It has the potential to impact NSW Government policy and native title agreement-making under the new s. 47C. This section permits agreements to disregard extinguishment of native title over national or state park areas, including extinguishment by the public works within them. The Bill is awaiting assent.
The Bill amends the Native Title Act 1993 (NT Act) and the Corporations (Aboriginal and Torres Strait Islander) Act 2006 (CATSI Act) with the stated aim of improving native title claims resolution, agreement-making, Indigenous decision-making and dispute resolution processes.
The Bill makes a broad range of changes dealing with the role of the applicant, the role of registered native title bodies corporate (RNTBCs) in compensation claims and agreement making, agreement making over historical extinguishment in national and state parks and other procedural changes.
The Bill, once assented to, will commence in a staggered manner, with the latest commencing date scheduled for August 2021.
Section 47C has the greatest potential to impact on NSW Government policy and native title agreement-making. This section permits governments and native title claimants to reach agreements that disregard prior extinguishment, and confirm recognition, of native title over “park areas”.
Section 47C provides that park areas include national and state parks or any area set aside, granted or vested for purposes including preserving the natural environment.
The definition of “park areas” can encompass Crown land and freehold land held by the Crown, in any of its capacities (including a statutory authority of the Crown). Accordingly, in NSW there is potential for park areas to overlap with claimable Crown land under the Aboriginal Land Rights Act 1983 (NSW). Any such overlapping Indigenous interests may need careful consideration in NSW Government agency land negotiations.
Section 47C can still apply where the area is subject to a lease or licence, or is covered by a dedication or similar. The extinguishing effect of any relevant public works can also be disregarded.
Agreements under s. 47C will be subject to public notification and a three-month comment period.
The Bill also provides that an agreement under s. 47C may be grounds for an application to vary or revoke an existing native title determination under ss. 13(5). As such, the Bill allows existing determinations and agreements over park areas in NSW to be revisited.
These changes may avoid (and even cure) the complexities of past “similar but different” regimes implemented to deal with parks that have a patchwork of extinguished areas, by allowing parties to negotiate for consistent recognition of native title across the whole park.
A key original driver of the Bill was concern about the validity of mining- and exploration-related agreements (s. 31 agreements) following the decision in McGlade v Native Title Registrar & Ors  FCAFC 10.
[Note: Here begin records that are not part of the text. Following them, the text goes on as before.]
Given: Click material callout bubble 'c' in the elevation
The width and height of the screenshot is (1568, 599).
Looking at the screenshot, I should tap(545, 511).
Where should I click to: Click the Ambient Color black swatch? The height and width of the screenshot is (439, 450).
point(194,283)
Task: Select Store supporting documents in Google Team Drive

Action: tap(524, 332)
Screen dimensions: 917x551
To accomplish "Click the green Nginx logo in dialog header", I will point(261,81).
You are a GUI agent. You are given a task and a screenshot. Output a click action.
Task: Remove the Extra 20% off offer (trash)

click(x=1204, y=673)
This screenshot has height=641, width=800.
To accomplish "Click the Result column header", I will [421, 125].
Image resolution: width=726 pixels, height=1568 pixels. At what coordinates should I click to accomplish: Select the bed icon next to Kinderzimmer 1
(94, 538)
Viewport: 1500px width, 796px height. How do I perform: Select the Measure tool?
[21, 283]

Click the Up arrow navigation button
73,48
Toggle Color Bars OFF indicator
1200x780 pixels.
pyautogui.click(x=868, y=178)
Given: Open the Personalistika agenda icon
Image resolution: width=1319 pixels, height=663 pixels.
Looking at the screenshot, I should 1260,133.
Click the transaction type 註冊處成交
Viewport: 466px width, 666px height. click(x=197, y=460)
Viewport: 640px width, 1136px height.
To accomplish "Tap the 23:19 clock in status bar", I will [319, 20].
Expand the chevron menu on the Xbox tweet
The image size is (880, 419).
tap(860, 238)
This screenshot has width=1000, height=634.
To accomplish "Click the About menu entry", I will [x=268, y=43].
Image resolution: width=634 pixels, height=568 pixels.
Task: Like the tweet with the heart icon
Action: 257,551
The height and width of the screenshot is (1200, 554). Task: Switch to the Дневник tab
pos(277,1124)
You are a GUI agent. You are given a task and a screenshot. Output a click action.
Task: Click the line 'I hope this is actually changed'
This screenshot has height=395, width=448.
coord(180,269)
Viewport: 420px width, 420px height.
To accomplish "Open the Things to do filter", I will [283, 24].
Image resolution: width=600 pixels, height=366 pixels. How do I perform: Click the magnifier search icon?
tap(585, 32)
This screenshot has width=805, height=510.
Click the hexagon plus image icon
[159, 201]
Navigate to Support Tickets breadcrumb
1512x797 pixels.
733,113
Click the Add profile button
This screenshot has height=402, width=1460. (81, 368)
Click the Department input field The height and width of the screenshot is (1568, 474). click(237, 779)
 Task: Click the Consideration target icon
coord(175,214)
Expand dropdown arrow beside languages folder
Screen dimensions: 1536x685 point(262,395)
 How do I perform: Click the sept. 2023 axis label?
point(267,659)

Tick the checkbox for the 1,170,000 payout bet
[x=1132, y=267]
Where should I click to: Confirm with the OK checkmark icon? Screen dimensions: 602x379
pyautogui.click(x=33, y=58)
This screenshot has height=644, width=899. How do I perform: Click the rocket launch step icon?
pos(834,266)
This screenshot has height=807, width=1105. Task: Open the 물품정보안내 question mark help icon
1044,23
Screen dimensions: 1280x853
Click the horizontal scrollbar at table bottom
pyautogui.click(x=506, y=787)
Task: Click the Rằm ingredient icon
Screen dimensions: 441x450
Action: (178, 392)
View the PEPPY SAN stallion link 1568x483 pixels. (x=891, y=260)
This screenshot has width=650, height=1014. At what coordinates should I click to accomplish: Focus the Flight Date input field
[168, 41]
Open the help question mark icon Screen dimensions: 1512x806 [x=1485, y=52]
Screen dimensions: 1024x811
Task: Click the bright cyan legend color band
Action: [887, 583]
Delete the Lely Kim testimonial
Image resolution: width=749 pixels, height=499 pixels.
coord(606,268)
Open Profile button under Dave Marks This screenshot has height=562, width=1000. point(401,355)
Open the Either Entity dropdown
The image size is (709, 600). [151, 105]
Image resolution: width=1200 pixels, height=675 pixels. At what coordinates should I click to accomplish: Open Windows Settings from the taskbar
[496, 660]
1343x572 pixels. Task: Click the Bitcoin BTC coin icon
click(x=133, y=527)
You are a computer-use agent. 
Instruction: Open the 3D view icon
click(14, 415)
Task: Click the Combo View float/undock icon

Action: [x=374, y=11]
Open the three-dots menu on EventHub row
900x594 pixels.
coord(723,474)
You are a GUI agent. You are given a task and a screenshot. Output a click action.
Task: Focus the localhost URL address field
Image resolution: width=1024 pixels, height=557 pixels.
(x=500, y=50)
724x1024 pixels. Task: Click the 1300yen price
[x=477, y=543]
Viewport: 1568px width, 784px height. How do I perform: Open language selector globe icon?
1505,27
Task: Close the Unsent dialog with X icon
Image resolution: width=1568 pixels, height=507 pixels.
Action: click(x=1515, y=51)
McGlade held that another type of native title agreement, Indigenous Land Use Agreements (ILUAs), were invalid where not all members of the native title applicant were party to the agreement.
The risk to ILUAs was quickly addressed by validation with the Native Title Amendment (Indigenous Land Use Agreements) Act 2017, but uncertainty remained with respect to s. 31 agreements. Estimates suggested a significant number of s. 31 agreements around Australia were likely affected. The Bill addresses this problem at Schedule 9 by validating existing s. 31 agreements (where at least one member of the applicant group is a party) and at the new s. 31(1B) by requiring that only a majority of the native title applicant group are parties.
Other amendments include permitting a government body to opt out of negotiations with the consent of other parties, which reduces the risk that minimal participation by a government party may be regarded as a lack of good faith.
The amendments also require the Native Title Registrar to maintain a register of s. 31 agreements to allow the public to identify areas affected by a s. 31 agreement and find basic details, such as the term and parties involved, and whether there is a collateral agreement. Detailed terms will not be published.
The Bill makes various amendments in relation to ILUAs that enhance flexibility and fix technical concerns. Some key points are:
The role of RNTBCs in native title compensation claims has been clarified. The changes in Schedule 4 of the Bill confirm that an RNTBC can make a compensation claim over areas within the external boundary of their determination area where it has been determined that native title does not exist.
The Bill provides a range of measures concerning the role and responsibilities of the person or persons authorised by a claimant group to make and manage a native title claim (“the applicant”), including:
Another key driver behind the Bill was facilitating improved post-determination governance of native title holding groups by their RNTBCs. Internal disputes have become a problem for some RNTBCs and their partners. There has been a significant trend of post-determination litigation of membership and other disputes.
The Bill at Schedule 8 makes amendments to the CATSI Act to improve accountability, transparency and governance, and streamline dispute resolution.
The Bill also confers a new function on the National Native Title Tribunal allowing it to assist RNTBCs in dispute resolution, and the Federal Court of Australia is given exclusive jurisdiction in respect of CATSI Act matters relating to RNTBCs.
Felicity Shaw, Assistant Crown Solicitor
02 9497 9442 | 0466 480 286
Jodi Denehy, Director
02 9497 9454 | 0438 491 693
Caitlin Fegan, Senior Solicitor
02 9497 9509 | 0428 492 473
This alert was drafted with the assistance of Tim Dauth, CSO Research Officer (Anthropology, History, Genealogy)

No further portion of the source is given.